**Goal of the exercise:** Could you transcribe each record below exactly as written, setting the pictures aside?

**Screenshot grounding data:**
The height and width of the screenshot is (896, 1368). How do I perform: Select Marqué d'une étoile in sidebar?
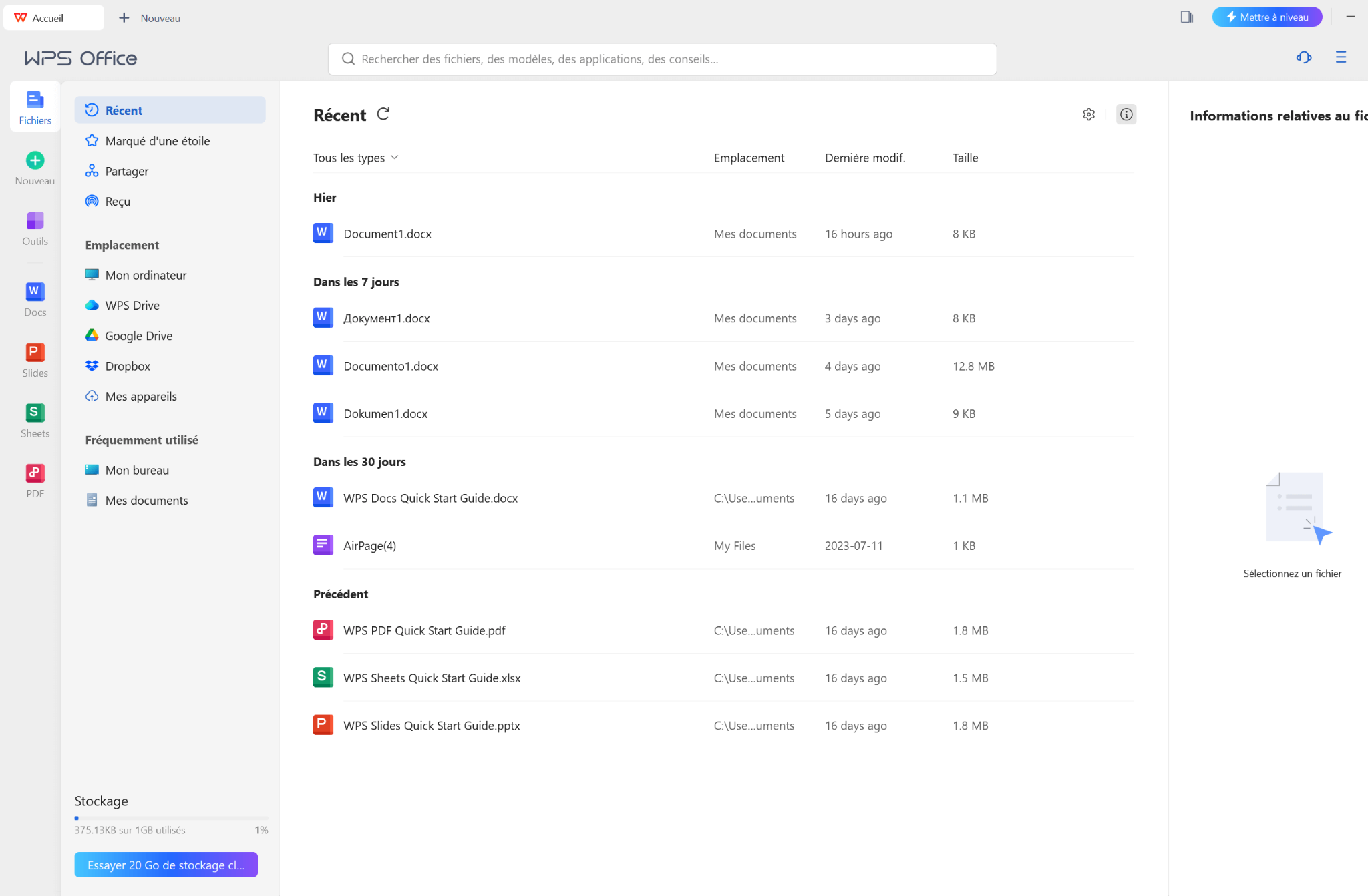pyautogui.click(x=158, y=141)
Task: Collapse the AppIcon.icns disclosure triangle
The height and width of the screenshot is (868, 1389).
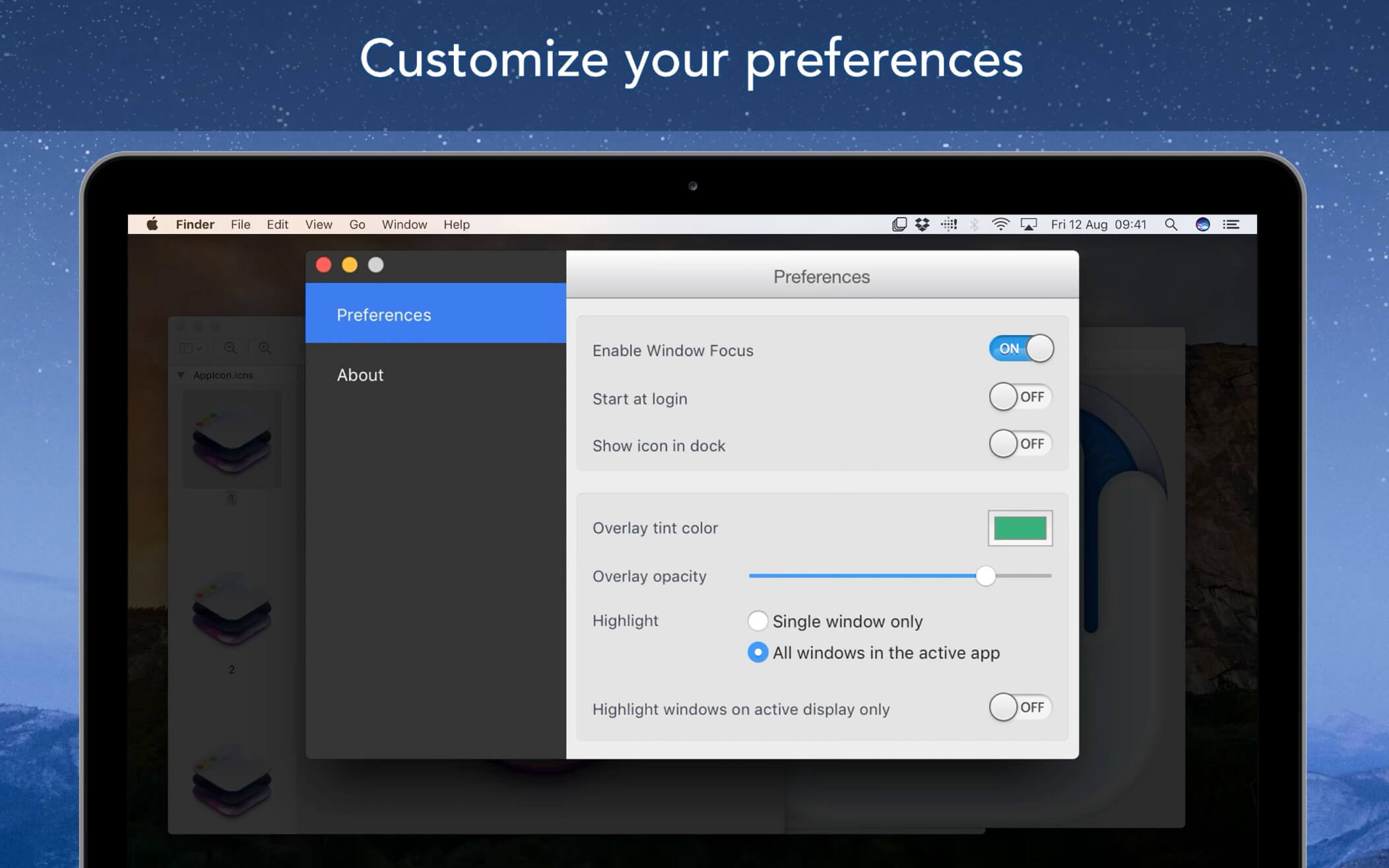Action: pos(181,375)
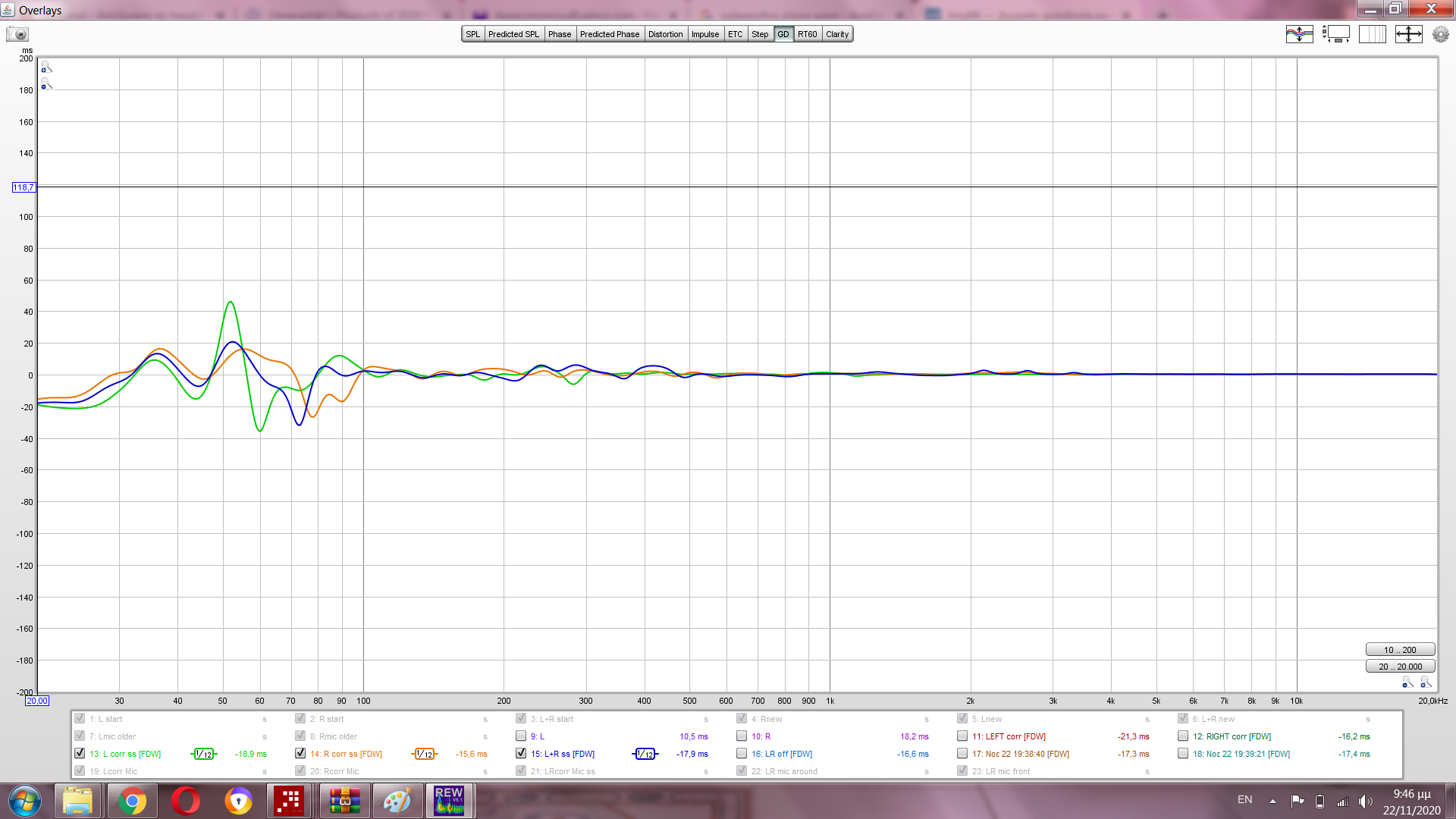1456x819 pixels.
Task: Uncheck the 13: L corr ss trace
Action: coord(80,754)
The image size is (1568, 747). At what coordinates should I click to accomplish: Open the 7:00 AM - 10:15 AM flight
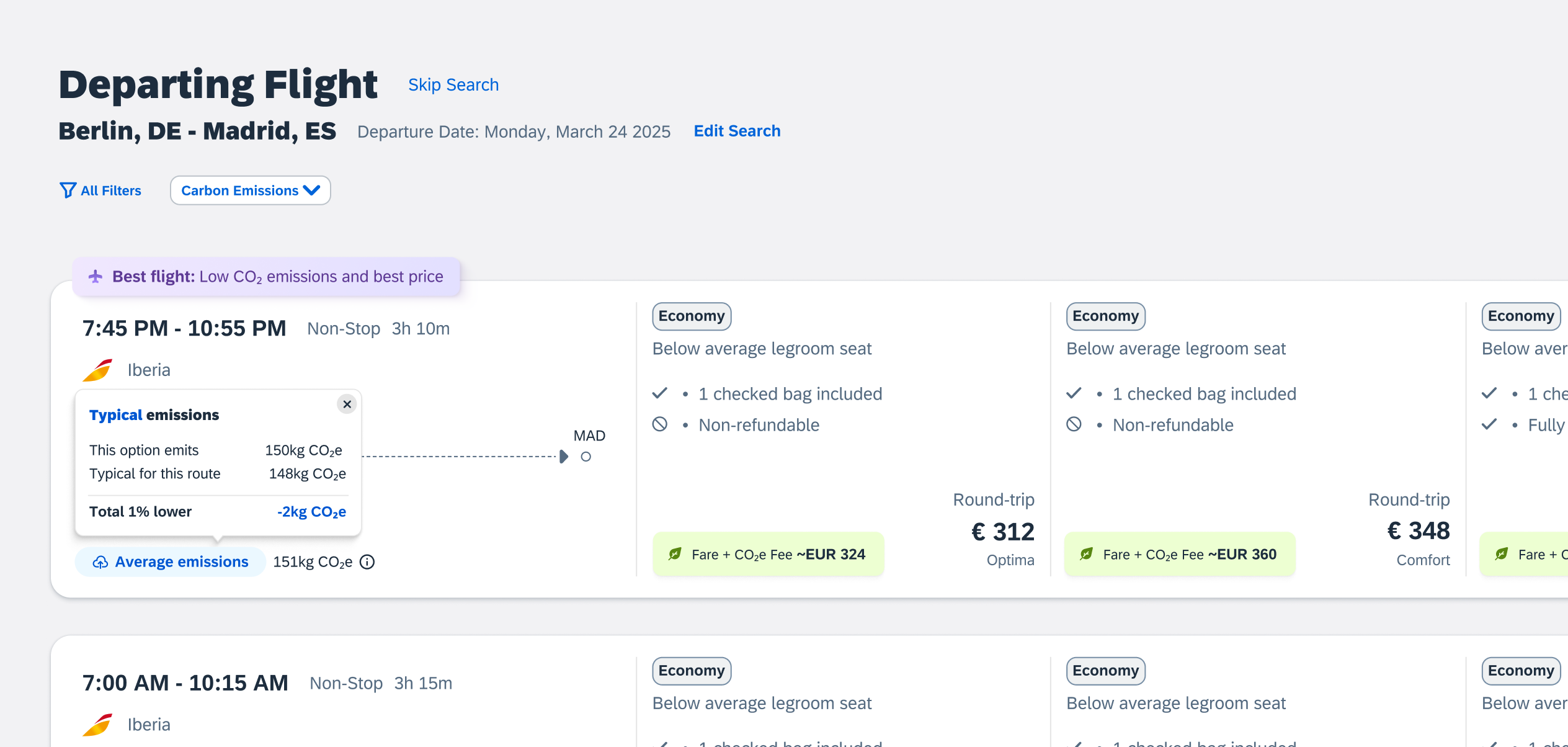point(185,683)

**Completed task:**
The height and width of the screenshot is (896, 1368). How do I perform: Select Marqué d'une étoile in sidebar?
pyautogui.click(x=158, y=141)
Task: Collapse the AppIcon.icns disclosure triangle
The height and width of the screenshot is (868, 1389).
Action: pos(181,375)
1456x819 pixels.
Task: Uncheck the 13: L corr ss trace
Action: coord(80,754)
The image size is (1568, 747). At what coordinates should I click to accomplish: Open the 7:00 AM - 10:15 AM flight
point(185,683)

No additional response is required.